▶ TASK TO CARRY OUT
Each entry must be restated word for word.

== DATA RECORDS

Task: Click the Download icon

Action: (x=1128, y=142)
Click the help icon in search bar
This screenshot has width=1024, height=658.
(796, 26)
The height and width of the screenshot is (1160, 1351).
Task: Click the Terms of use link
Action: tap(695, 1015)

====

▶ SOLUTION BELOW
Task: Click the Download icon

Action: (x=1128, y=142)
Click the help icon in search bar
This screenshot has width=1024, height=658.
(796, 26)
The height and width of the screenshot is (1160, 1351).
Task: Click the Terms of use link
Action: tap(695, 1015)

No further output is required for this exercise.